NOTE: I am running this query on Azure Databricks in a serverless Notebook.
I have two tables with identical schema: foo and bar. They have the same number of columns, with the same names, in the same order, and the columns are the same data type.
"foo" has 758,104 records. "bar" has 213,094 records. When I run the following, I get 6,092 records returned.
WITH combined AS (
SELECT col1, col2, col3, ...
FROM catalog.schema.foo
UNION ALL
SELECT col1, col2, col3, ...
FROM catalog.schema.bar
)
SELECT *
FROM combined
WHERE DateCollected = '2025-10-27';
When I run the following, I get 971,198 records:
WITH combined AS (
SELECT pkid, col1, col2, col3, ...
FROM catalog.schema.foo
UNION ALL
SELECT pkid, col1, col2, col3, ...
FROM catalog.schema.bar
)
SELECT COUNT(*)
FROM combined
WHERE DateCollected = '2025-10-27';
According to Databricks, "UNION Returns the result of subquery1 plus the rows of subquery2. If ALL is specified duplicate rows are preserved." - see Set operators. I would expect the first query to return all records.
There are 36 columns in my data set.
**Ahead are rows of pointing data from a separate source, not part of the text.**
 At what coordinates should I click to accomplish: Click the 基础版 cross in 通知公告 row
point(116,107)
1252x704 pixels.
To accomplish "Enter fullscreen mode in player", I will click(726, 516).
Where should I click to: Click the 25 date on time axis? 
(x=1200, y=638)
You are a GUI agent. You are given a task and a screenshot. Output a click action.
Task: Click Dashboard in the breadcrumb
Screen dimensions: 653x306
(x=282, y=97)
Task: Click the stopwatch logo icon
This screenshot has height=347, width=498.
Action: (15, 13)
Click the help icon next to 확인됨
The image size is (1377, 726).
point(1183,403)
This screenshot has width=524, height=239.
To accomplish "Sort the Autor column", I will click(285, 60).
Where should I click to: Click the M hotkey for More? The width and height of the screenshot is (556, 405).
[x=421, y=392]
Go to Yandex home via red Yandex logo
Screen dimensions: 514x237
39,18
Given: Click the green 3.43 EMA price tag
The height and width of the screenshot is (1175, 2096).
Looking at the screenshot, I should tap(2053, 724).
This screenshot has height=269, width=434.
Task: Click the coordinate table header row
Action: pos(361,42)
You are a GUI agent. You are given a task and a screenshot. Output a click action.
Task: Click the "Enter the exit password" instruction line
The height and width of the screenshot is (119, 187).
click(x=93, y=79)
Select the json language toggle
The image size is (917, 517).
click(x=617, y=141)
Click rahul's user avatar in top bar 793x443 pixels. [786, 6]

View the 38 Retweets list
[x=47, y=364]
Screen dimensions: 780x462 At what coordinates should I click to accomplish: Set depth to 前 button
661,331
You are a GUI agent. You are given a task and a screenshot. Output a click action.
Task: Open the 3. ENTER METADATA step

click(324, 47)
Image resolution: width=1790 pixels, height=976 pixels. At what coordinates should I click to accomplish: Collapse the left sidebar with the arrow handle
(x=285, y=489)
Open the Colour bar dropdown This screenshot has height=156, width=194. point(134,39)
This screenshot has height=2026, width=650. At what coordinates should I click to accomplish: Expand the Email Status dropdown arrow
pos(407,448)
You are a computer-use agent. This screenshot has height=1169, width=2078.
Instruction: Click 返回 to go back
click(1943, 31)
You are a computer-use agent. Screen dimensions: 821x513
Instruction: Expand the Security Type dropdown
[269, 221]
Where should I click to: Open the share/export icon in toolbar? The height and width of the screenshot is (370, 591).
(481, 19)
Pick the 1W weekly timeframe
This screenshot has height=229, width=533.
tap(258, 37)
If I remove the last 12 columns from each of the SELECT statements in the UNION, I see the records 971,198 records when querying "combined" with a SELECT *.
These columns have the following data types and all contain NULLs:
col25 decimal(10,2)
col26 decimal(10,2)
col27 string
col28 date
col29 decimal(10,2)
col30 decimal(10,2)
col31 timestamp
col32 string
col33 string
col34 string
col35 string
col36 decimal(38,2)
The behavior with the missing rows happens whether I wrap the 12 columns in a coalesce to avoid NULLs or explicitly CAST them to the desired data type. It happens whether I the SELECT statement calling the CTE using a SELECT * or each column explicitly named.
Why would the exclusion of rows change the number of records returned by the "combined" CTE with the UNION ALL?
SELECT * FROM foois iffy because it can burn you in several interesting ways; one of them is running afoul of column-level access restrictions.